Record

StorageSiteUCL Special Collections
LevelSubSubSeries
Reference Number HUGUENOT LIBRARY/H/L/1
TitleDufour Charity
Date1730-1749
Extent1 box
AdminHistoryPaul Dufour, an original Director, served as Treasurer of the French Hospital for twenty years from 1719. His wife Magdeline, née Mariette, came of a good French family and was the daughter of Guillaume Mariette, Sieur de la Courtoisie (pedigree in the Wagner collection). Her will shows that she had previously been married to one Etienne Jallot, who was perhaps the source of her considerable wealth; her three brothers had subscribed to provide her with a dowry, and she left the money back to them. The first marriage must have been brief, as she was remarried to Paul Dufour in Paris in 1681. In 1688 Dufour and his wife Magdalen were naturalized as English. Cf William A. Shaw, 'Letters of Denizations and Acts of Naturalization in England and Ireland, 1603-1700', Huguenot Society Quarto Series, volume 18 (London, 1911).
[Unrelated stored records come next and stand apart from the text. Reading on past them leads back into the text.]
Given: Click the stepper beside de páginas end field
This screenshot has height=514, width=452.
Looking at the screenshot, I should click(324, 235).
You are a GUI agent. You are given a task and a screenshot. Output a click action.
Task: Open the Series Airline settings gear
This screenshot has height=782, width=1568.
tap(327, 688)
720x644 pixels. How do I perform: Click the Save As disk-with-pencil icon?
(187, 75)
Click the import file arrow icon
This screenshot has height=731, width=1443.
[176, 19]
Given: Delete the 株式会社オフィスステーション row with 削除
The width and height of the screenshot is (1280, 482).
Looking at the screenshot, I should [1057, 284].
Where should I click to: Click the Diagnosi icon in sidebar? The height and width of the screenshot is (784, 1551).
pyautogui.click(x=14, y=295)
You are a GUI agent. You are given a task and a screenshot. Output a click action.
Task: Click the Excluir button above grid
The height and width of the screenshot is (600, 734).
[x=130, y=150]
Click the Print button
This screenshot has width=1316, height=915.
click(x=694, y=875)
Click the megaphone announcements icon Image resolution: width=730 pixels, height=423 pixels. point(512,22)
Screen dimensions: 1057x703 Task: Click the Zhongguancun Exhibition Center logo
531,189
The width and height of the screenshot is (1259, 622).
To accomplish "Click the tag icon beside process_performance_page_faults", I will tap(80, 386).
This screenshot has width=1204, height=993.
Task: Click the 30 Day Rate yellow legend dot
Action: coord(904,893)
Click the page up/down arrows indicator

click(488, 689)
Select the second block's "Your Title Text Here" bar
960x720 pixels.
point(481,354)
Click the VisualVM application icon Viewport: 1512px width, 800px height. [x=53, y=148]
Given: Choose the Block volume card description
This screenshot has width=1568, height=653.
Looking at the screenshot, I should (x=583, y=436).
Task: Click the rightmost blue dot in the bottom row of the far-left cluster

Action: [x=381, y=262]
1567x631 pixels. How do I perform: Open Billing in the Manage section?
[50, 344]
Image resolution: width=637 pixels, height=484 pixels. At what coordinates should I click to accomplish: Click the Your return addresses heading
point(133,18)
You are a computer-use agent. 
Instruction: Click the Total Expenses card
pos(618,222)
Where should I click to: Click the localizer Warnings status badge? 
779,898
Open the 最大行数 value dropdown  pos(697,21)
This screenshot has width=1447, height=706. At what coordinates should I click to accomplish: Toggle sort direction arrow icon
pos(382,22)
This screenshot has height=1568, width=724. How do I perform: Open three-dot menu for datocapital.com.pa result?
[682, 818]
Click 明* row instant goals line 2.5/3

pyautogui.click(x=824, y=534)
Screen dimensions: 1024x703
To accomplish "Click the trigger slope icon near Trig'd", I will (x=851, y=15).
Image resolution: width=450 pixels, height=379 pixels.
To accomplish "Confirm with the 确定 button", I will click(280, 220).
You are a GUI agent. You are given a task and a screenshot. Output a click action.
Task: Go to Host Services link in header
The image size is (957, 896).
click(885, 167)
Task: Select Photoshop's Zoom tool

They were registered at the French Church in Threadneedle Street on 23 April 1699, but Paul Dufour is described in his wife's will as living in the parish of St James, Westminster, to which he may have retired from the City of London.
Copies of Madame Dufour's will and codicil are among the records listed below. In the will (1730), after numerous bequests to members of the Mariette family and others, servants, and charities, she left her husband the disposal of her residuary estate, but by the codicil of 1732 (fearing perhaps that he might predecease her) she made the Governor and Directors of the French Hospital her executors, leaving (after her husband's death) £1000 to the Hospital for poor inmates and the entire residue to be distributed among poor French refugees as her executors should think fit.
Actually, Paul Dufour generously decided to waive his life interest; and the residuary estate, amounting to the then very considerable sum of £15, 400 in New South Sea Annuities, was conveyed to trustees for the Hospital shortly after his wife's death, which took place on 4 March 1734.
AccessStatusOpen
AccessConditionsThe papers are available subject to the usual conditions of access to Archives and Manuscripts material, after the completion of a Reader's Undertaking.